→ **Data section**:

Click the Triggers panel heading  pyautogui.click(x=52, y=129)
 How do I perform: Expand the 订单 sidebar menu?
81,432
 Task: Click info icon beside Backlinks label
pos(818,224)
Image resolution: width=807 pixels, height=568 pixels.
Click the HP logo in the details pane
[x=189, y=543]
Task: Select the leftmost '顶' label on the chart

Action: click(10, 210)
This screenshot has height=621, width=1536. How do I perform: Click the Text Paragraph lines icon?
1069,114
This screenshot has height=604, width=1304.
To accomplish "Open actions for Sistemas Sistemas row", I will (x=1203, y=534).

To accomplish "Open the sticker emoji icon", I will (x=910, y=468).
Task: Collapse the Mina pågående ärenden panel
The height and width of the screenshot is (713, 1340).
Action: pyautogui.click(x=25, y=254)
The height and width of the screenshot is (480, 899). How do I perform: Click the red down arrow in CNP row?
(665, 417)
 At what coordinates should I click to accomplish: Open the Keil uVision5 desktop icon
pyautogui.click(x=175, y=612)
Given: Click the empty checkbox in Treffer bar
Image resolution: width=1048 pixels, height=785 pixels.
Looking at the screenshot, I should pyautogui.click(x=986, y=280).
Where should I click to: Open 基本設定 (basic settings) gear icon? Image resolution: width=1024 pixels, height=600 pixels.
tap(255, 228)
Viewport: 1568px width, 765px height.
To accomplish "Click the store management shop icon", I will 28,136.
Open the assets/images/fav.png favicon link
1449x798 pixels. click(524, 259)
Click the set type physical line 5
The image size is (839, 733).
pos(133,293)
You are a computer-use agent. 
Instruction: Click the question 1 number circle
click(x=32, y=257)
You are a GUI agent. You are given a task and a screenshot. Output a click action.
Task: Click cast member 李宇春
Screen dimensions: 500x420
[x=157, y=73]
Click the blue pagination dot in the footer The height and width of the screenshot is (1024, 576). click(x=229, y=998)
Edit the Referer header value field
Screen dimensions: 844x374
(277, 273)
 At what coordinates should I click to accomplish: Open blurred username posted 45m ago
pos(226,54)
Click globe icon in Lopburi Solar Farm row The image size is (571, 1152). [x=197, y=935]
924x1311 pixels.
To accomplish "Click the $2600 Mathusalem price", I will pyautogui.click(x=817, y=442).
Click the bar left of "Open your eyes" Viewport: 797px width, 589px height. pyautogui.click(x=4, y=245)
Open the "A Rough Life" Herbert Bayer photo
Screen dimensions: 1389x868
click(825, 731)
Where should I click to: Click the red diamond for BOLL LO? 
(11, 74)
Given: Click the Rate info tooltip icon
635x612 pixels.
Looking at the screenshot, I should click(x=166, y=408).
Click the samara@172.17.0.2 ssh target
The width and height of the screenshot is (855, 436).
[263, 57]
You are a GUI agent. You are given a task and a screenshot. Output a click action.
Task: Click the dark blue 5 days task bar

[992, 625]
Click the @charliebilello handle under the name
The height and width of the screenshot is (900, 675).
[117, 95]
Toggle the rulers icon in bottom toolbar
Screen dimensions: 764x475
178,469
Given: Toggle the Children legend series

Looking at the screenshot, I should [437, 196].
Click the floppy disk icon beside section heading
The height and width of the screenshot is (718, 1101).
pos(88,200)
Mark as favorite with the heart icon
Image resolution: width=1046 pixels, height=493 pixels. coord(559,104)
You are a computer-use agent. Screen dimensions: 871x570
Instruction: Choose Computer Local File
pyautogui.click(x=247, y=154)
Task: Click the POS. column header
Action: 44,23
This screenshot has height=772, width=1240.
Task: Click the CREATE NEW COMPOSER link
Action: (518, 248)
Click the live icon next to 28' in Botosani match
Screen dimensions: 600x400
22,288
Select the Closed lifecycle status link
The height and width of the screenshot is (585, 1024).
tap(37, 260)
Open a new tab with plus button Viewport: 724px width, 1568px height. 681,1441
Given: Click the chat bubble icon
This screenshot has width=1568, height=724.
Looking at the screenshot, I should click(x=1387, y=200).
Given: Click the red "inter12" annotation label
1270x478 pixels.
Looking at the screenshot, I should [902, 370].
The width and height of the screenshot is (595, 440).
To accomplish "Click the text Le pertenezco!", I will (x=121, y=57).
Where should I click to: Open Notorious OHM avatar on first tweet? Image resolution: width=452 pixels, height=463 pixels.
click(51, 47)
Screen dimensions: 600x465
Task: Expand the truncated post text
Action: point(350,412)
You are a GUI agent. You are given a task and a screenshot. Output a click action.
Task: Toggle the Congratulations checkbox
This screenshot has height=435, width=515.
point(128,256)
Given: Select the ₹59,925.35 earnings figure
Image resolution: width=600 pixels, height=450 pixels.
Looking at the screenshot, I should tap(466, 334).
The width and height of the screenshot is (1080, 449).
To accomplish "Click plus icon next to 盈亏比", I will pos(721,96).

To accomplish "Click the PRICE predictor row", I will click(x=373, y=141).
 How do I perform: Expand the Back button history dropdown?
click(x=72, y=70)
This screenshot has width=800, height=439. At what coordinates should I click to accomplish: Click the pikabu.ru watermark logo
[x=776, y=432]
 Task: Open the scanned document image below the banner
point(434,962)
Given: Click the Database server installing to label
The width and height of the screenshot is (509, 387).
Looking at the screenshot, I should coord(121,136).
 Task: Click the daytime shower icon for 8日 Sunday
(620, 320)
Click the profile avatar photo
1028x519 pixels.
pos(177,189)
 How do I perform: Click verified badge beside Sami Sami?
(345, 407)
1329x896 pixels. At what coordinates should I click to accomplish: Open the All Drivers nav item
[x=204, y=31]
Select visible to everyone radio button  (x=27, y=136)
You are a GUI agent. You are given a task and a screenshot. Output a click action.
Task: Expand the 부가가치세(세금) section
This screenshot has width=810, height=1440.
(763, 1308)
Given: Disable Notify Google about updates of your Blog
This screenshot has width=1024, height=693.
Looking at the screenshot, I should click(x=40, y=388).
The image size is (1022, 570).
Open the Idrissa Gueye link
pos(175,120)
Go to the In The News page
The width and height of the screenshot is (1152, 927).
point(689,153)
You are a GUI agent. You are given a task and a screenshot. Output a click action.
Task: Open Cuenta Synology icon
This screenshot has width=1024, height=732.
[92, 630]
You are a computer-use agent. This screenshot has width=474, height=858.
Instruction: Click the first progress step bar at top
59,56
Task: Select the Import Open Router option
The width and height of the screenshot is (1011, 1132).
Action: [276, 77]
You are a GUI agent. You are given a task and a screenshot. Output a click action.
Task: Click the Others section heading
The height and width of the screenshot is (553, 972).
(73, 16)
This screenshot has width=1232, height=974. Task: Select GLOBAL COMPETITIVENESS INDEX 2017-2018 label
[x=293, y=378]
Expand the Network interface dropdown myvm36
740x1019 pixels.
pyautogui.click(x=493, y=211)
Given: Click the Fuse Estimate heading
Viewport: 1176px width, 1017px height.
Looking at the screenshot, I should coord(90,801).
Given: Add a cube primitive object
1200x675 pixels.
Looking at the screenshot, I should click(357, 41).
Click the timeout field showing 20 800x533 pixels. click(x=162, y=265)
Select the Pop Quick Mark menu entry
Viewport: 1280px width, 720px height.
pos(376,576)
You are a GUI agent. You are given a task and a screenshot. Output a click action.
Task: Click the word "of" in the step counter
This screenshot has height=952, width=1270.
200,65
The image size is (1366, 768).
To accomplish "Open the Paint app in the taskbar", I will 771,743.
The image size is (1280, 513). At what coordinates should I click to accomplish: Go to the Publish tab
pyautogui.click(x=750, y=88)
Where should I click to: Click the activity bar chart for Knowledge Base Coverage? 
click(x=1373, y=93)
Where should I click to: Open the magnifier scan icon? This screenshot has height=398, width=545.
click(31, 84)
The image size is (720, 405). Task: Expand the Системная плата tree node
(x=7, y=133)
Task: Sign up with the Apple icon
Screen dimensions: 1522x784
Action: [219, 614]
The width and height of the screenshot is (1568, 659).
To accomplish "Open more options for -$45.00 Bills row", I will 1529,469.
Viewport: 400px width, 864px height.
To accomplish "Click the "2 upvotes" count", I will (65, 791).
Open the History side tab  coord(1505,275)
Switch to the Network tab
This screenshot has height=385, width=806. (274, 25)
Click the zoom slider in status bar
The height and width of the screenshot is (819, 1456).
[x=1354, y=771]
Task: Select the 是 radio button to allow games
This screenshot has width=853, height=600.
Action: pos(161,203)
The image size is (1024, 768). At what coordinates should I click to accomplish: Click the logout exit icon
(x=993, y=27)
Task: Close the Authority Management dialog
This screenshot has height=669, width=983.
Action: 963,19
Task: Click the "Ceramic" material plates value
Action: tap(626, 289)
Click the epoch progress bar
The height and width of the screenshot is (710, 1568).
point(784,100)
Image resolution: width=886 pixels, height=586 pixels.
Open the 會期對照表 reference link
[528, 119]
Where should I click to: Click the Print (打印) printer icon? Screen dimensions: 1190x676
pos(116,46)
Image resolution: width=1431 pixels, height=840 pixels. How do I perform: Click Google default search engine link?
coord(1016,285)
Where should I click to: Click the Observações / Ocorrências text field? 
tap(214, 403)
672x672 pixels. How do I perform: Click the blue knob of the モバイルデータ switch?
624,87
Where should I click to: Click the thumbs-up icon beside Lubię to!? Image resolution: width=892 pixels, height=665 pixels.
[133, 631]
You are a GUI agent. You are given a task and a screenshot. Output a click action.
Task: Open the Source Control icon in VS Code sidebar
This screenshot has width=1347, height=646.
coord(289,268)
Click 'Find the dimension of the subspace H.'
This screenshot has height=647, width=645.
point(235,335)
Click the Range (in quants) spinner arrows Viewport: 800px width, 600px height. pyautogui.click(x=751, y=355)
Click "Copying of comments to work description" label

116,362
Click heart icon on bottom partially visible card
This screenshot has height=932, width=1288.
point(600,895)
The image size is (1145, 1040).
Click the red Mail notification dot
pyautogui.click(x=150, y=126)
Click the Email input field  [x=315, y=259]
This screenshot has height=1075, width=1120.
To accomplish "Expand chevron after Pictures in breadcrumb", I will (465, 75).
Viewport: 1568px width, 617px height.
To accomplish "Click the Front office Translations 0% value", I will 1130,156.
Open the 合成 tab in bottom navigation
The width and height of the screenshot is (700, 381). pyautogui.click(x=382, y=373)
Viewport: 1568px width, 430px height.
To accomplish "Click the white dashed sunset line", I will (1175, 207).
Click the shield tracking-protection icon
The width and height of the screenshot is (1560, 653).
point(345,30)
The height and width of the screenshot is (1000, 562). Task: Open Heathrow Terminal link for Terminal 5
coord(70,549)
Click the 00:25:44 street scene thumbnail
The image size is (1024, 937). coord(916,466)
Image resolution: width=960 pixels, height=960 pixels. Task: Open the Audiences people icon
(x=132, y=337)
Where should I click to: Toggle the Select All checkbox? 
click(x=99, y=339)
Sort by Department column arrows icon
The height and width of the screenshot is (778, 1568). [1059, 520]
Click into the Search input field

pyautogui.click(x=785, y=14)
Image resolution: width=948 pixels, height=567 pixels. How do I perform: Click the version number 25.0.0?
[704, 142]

→ **Exercise prompt**:
Working from the data above, extract solely the lines from the one containing "Click the red Mail notification dot" through the one containing "Viewport: 1568px width, 430px height.", exactly as they appear, both included.

→ **Solved exercise**:
Click the red Mail notification dot
pyautogui.click(x=150, y=126)
Click the Email input field  [x=315, y=259]
This screenshot has height=1075, width=1120.
To accomplish "Expand chevron after Pictures in breadcrumb", I will (465, 75).
Viewport: 1568px width, 617px height.
To accomplish "Click the Front office Translations 0% value", I will 1130,156.
Open the 合成 tab in bottom navigation
The width and height of the screenshot is (700, 381). pyautogui.click(x=382, y=373)
Viewport: 1568px width, 430px height.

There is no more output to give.